By Dave Ranney
KHI News Service
TOPEKA — Gov. Sam Brownback has asked the Legislature to approve an additional $1.9 million for Larned State Hospital.
The funding, administration officials said, was needed to address staffing shortages cited during a recent accreditation survey.
“The vacancy rate for LPNs (licensed practical nurses) at Larned State Hospital is 27 percent,” Kansas Department on Aging Secretary Shawn Sullivan said Thursday, testifying before the House Appropriations Committee. “For RNs (registered nurses) it’s 44 percent.”
About half of the $1.9 million, he said, would be used to increase nurses’ wages; the other half would allow the hospital to hire 23 additional direct-care workers.
The committee started to review the governor’s budget amendment Friday.
Larned State Hospital is one of the state’s three hospitals for the mentally ill.
Last month, surveyors with The Joint Commission, a national organization that accredits hospitals, cited the hospital for 30 deficiencies, most of which were related to understaffing.
Sullivan said hospital employees’ morale was low because nurses and direct-care workers often are required to work overtime. Twelve- and 16-hour shifts were not unusual.
“When you have an RN vacancy rate of 44 percent — that’s almost half the positions — there’s going to be a lot of overtime,” he said.
Raising nurses’ wages, Sullivan said, would allow the hospital to “hire more people and keep them there. Then, the expectation is that there will be less overtime.”

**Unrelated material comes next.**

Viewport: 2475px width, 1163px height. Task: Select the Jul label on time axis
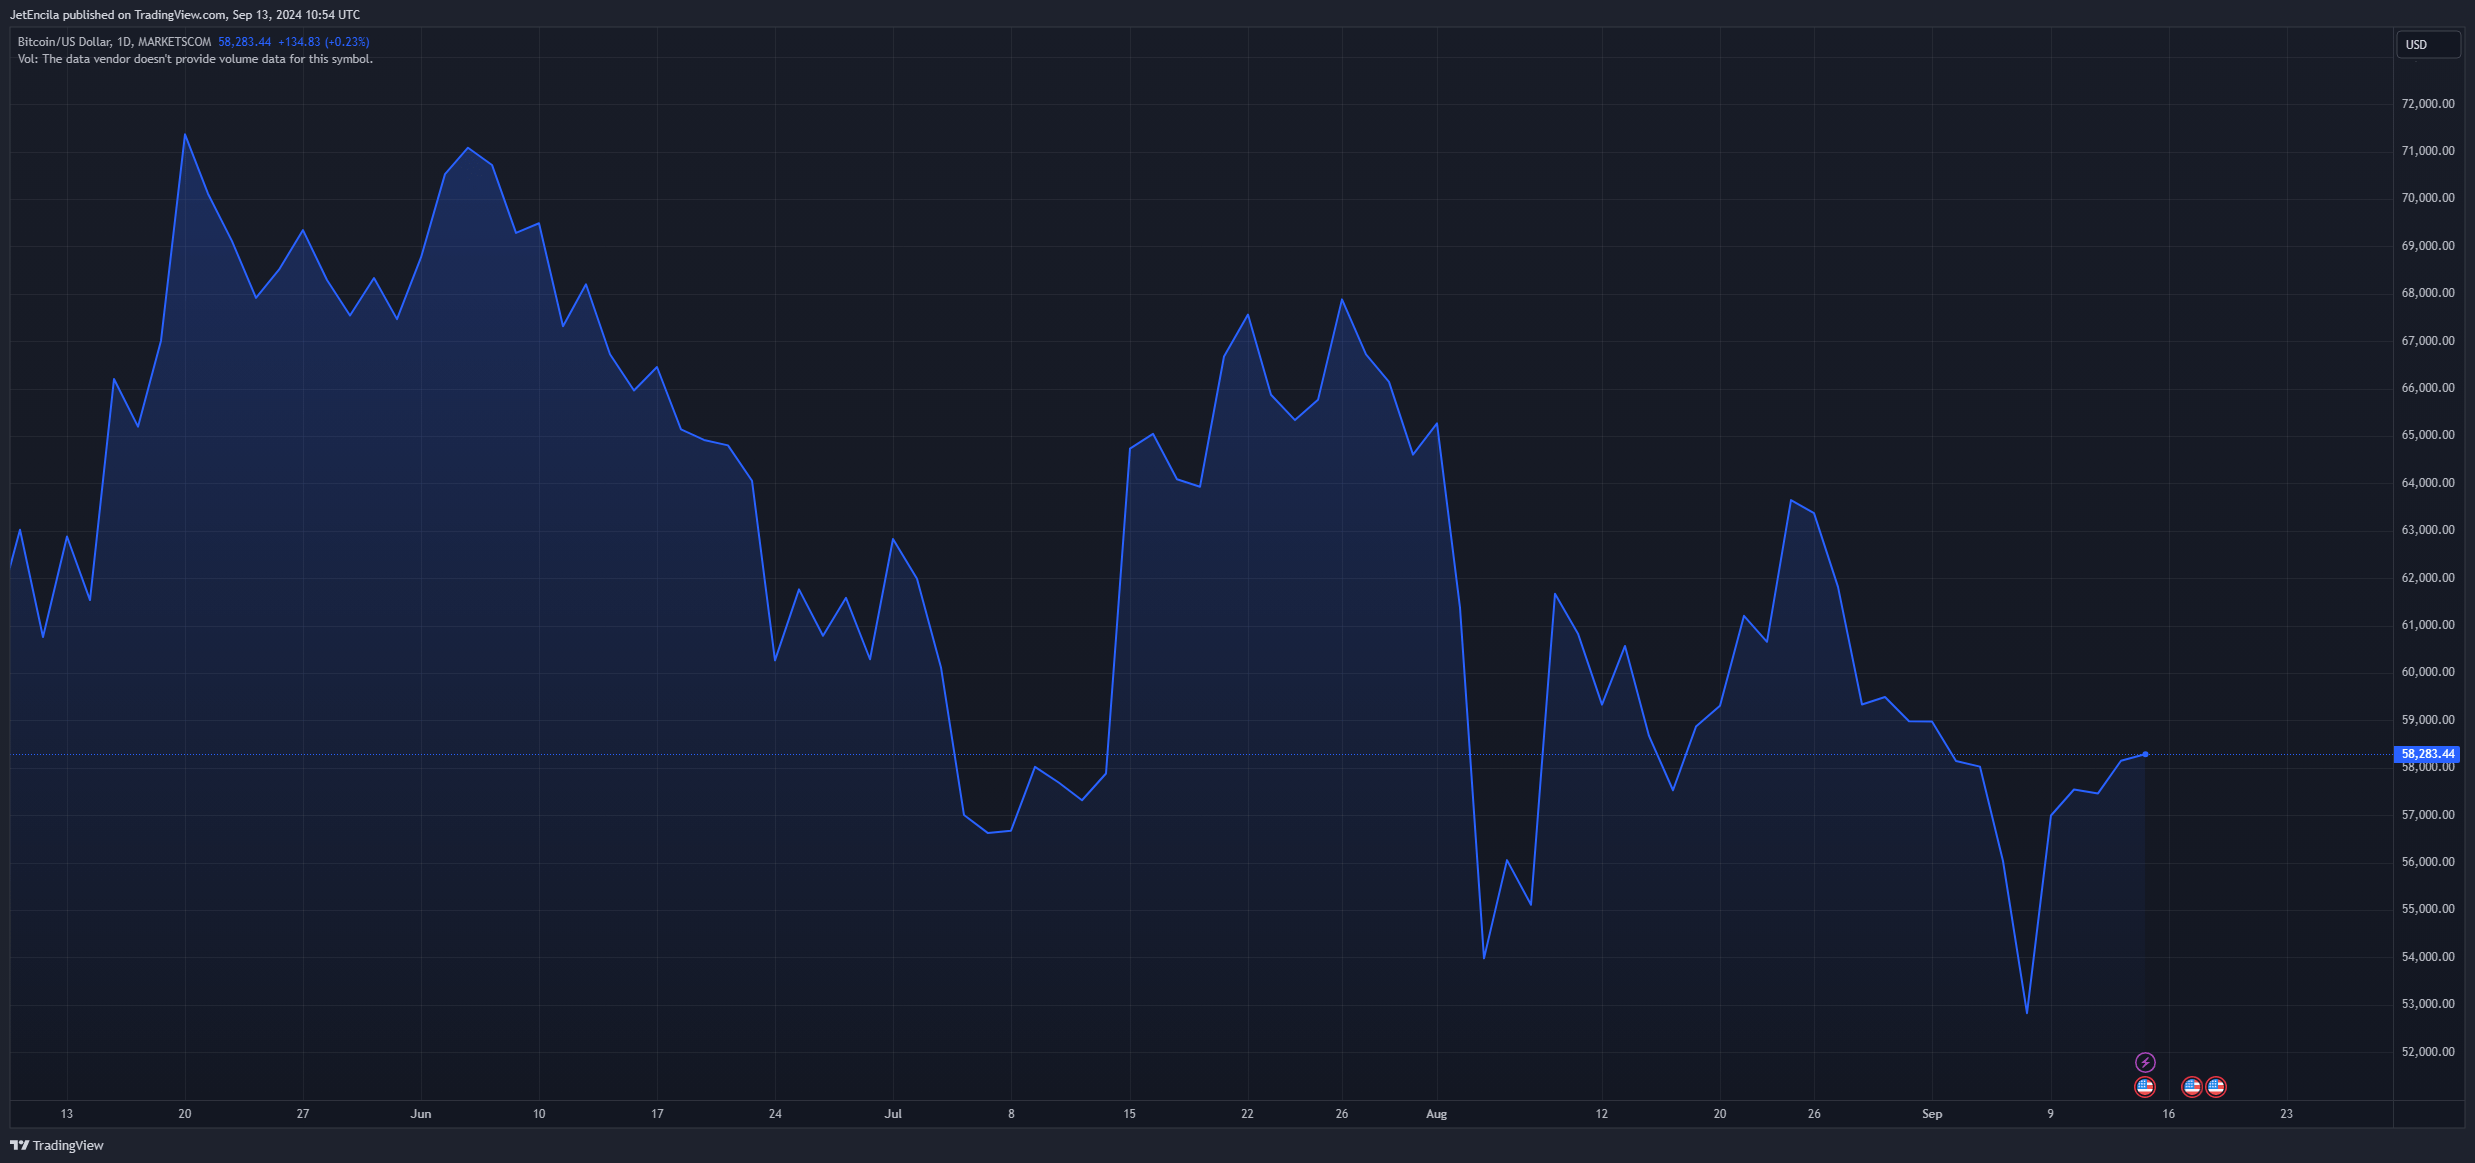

Under the administration’s plan, he said, registered nurses would start at $29.73 an hour. They now earn between $22.16 an hour and $29.73 an hour.
Licensed practical nurses would start at $17.39 an hour. They’re now paid between $13.61 an hour and $18.26 an hour.

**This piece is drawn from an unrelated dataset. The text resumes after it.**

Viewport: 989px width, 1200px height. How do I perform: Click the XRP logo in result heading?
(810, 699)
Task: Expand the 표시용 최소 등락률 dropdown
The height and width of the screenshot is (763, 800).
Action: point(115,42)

The proposed increases, Sullivan said, would align the hospital’s salaries with those paid by other health care providers in the region.
Democrats on the committee asked Sullivan if he thought it was fair to raise nurses’ salaries at one state hospital and not the others.

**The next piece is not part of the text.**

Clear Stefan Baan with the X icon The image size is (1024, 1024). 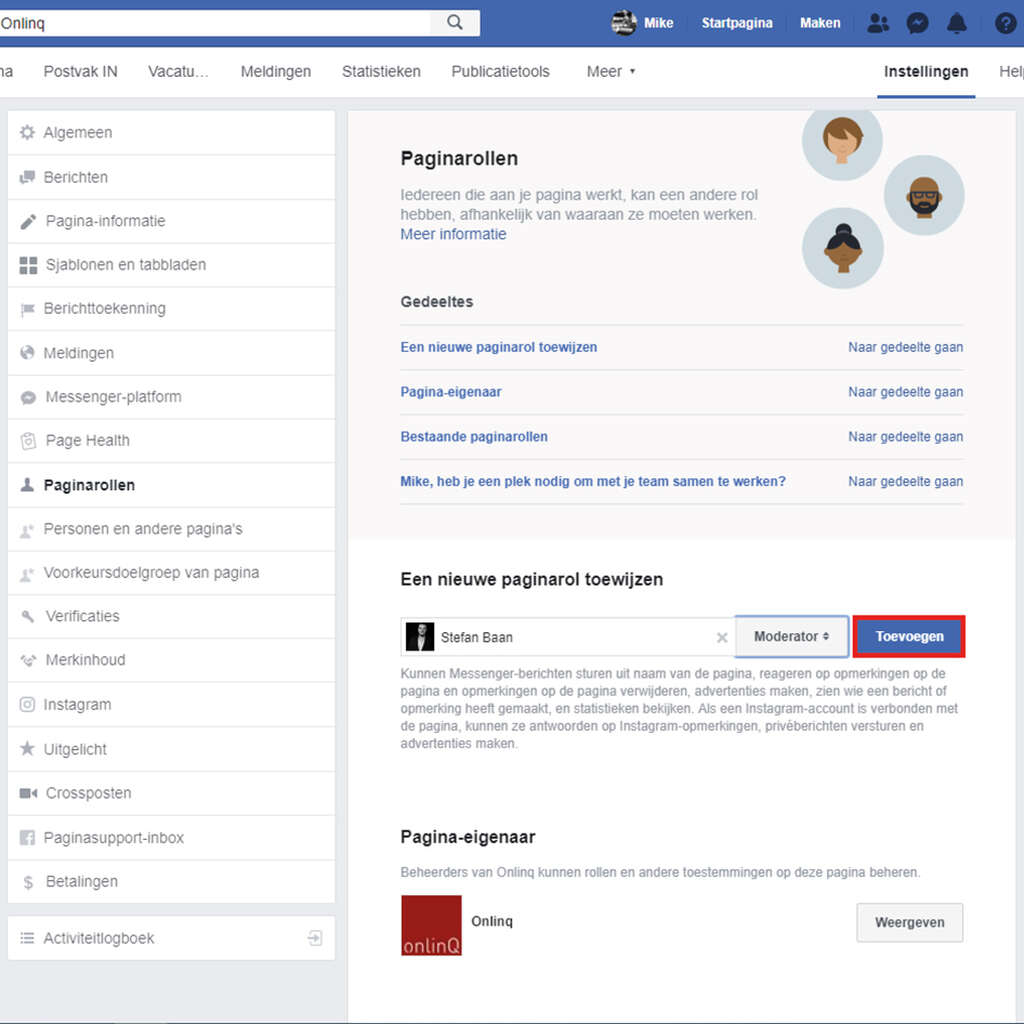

“We have the same kinds of problems going on at all the hospitals,” said Rep. Jerry Henry, a Cummings Democrat and ranking minority member on the House Social Services Budget Committee. “It’s not just Larned.”
Sullivan said he would conduct “localized market studies” of the other hospitals’ nurses’ salaries prior to next year’s legislative session.
“I’m sure there are vacancy rates at the other hospitals,” he said. “But at this point they’re nowhere near the situation we have at Larned.”
Rep. Bill Feuerborn, a Garnett Democrat, said he thought he administration added to the hospital’s troubles when it decided to replace only 12 of the 43 employees who accepted the governor’s early retirement package.
“I find it interesting that the administration thought it could do away with all those positions and then here we are a few months later being told the hospital has to pay its nurses more and hire 23 more people because all of a sudden its accreditation is in jeopardy,” Feuerborn told KHI News Service. “They didn’t know they were understaffed? I knew they were understaffed. I know they’re understaffed at Osawatomie, too.”
Several Osawatomie State Hospital employees live in Feuerborn’s district.
Sullivan said he thought the retirement incentives were “a good idea” that allowed state agencies to “right-size themselves.”
Earlier this month, officials from the Kansas Department of Social and Rehabilitation Services asked the House Appropriations Committee to spend an additional $2.1 million on Larned State Hospital.
Sullivan said the administration lowered the amount to $1.9 million after calculating how many nurses would be eligible for raises. It would increase the administration’s total recommended funding for the hospital to $63.5 million for the fiscal year that starts July 1.
The governor’s plan also would not add $30,000 to the medical director’s $210,000 salary.
Larned State Hospital has been without an on-campus medical director since January.
Sullivan will assume official oversight of the hospitals effective July 1, after SRS and the aging department are reorganized. Sullivan will then head the newly named Department for Aging and Disability Services and a smaller SRS will become the Department for Children and Families.